▸ Task description
If a line of the records holds the word "agent", copy it out.

*** Material supplied ***

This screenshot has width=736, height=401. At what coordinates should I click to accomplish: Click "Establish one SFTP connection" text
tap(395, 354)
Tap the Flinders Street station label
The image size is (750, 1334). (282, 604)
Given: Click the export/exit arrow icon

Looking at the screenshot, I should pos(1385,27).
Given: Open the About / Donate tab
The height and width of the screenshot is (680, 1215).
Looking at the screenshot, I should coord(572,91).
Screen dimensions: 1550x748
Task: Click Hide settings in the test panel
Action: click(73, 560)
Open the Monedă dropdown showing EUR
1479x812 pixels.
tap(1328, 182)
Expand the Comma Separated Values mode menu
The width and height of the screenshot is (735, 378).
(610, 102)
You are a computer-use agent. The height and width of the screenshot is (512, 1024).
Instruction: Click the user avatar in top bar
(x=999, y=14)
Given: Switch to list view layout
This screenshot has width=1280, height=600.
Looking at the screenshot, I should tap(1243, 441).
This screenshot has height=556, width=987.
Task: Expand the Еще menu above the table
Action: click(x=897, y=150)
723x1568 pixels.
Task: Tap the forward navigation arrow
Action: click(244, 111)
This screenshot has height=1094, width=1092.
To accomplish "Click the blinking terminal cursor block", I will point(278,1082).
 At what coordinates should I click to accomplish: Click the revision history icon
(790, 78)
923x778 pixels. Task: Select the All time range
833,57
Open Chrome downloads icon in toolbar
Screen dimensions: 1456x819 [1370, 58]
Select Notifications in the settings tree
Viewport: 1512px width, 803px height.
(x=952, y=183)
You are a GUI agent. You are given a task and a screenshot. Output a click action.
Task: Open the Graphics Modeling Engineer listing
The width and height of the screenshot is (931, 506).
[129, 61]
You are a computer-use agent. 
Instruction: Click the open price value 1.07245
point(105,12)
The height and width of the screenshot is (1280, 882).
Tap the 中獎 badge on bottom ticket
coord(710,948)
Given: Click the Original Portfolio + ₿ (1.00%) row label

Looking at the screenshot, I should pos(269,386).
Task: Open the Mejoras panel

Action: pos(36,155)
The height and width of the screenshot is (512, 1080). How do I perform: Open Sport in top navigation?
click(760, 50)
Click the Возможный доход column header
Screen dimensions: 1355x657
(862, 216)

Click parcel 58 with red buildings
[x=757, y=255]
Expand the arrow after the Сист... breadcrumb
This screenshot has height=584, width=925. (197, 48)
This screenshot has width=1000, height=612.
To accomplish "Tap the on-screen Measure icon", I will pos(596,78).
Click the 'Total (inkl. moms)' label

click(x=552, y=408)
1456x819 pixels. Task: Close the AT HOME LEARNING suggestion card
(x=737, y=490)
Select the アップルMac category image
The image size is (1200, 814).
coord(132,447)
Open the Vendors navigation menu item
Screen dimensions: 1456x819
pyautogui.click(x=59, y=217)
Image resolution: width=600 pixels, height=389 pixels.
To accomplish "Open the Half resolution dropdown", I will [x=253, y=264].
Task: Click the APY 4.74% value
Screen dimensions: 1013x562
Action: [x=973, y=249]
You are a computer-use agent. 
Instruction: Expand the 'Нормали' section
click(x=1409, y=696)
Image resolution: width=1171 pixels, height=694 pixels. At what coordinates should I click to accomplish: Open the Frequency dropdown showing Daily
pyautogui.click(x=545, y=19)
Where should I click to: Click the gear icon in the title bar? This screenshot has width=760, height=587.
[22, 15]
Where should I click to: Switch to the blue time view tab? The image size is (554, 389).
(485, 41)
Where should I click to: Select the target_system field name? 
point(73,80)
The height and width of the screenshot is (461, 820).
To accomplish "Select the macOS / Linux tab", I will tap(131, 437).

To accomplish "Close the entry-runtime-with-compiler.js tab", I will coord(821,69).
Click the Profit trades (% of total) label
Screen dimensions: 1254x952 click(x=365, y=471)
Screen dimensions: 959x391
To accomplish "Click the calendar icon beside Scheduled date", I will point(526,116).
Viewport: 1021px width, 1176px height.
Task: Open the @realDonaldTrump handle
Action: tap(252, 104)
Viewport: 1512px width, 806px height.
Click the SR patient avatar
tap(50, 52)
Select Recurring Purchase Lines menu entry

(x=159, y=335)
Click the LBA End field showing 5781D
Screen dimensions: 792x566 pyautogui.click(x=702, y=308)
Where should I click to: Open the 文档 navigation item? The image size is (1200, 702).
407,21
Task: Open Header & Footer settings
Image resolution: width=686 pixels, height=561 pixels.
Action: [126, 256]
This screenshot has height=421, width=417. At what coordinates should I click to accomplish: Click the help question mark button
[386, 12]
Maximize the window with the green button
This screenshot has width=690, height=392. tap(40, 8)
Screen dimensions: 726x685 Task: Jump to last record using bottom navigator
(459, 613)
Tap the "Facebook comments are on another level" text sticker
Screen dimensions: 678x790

*** End of Material supplied ***

▸ Result
You are a computer-use agent. The height and width of the screenshot is (512, 1024).
You are a GUI agent. You are given a task and a screenshot. Output a click action.
You are a computer-use agent. 
You are a computer-use agent. 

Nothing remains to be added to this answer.